A recent news story is the death of a Yale graduate student who disappeared mysteriously, then her body was found in a basement wall in the same research building where she worked. Her body was found the day she was supposed to marry a Columbia grad student. Since the research building has a pervasive security system, police are searching for suspects among people who’ve access to the facilities. The thought of your fiancee disappearing and then found murdered … words fail to convey the feelings you’d have. Words fail when you’re just an person on the sofa, watching the news.
Another scary story appeared on my online news in late August. I don’t know if this story made the national television media, since I didn’t have the TV on much that week. A pastor in Anadarko, Oklahoma, was found murdered in her church.

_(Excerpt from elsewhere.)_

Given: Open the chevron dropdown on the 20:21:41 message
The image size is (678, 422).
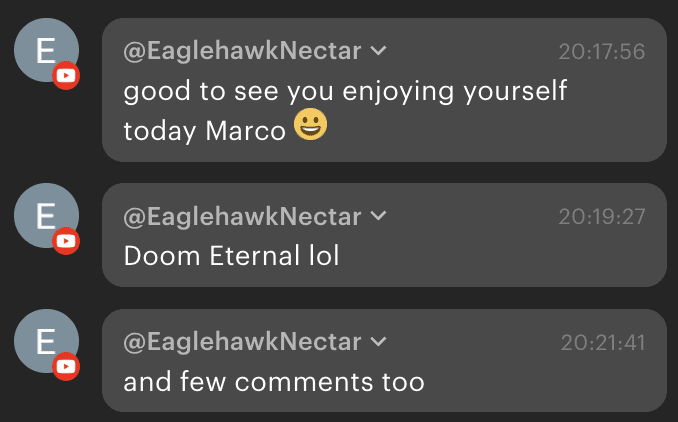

She’d been stabbed multiple times and her body was left unclothed and in the position of a crucifix. The woman drove 60 miles each Sunday to preach at this church, which didn’t even have a regular congregation but she preached to and prayed with whomever attended. Police are still working on the case.
Yesterday was the 108th anniversary of the death of President William McKinley, who died as a result of an assassin’s bullet. When I taught a class on Ohio presidents, I noted the tragic irony that McKinley survived the entire Civil War without a scratch--even the hideous battle of Antietam--but died because of one stupid fool with a pistol. No one thinks too much about President McKinley anymore, but at the time, his death was an overwhelming tragedy on the order of the 1960s assassinations.

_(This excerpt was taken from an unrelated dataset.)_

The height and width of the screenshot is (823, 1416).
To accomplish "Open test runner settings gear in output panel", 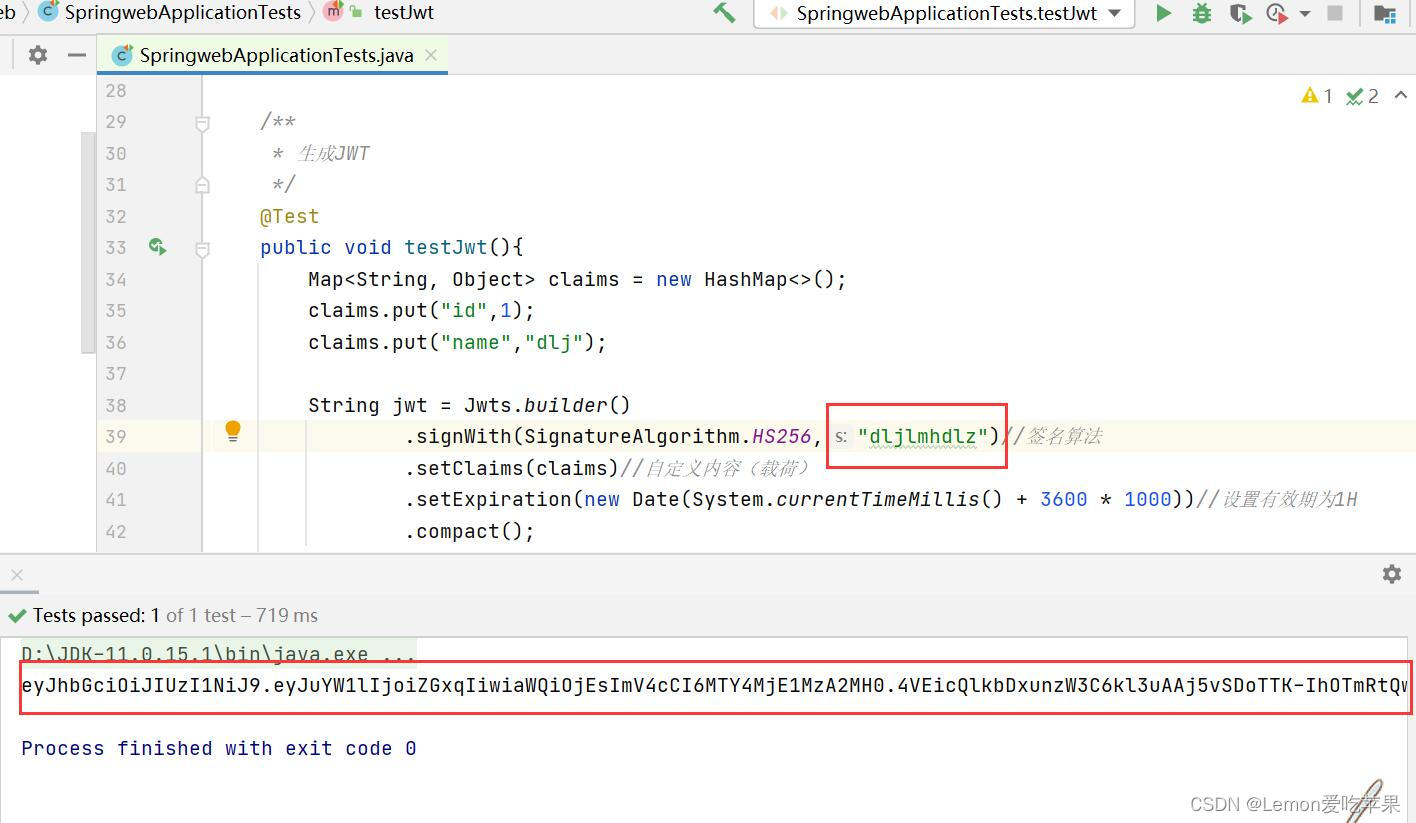I will 1391,573.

I affirm God’s providential care, but in my own thinking, I don’t always “integrate” life’s awful, tragic elements which occur in thousands and millions of incidents each day. I put “integrate” in quotation marks because none of us can, after all, fathom either the extent of God’s care nor the terrible things that happen. It's a hard line to walk: to affirm the truth of God’s care while, simultaneously, acknowledging tragedies that seem to mock the comforts of one's faith. But walking that line is necessary if we’re to praise God's active tenderness while responding honestly and compassionately to the human condition.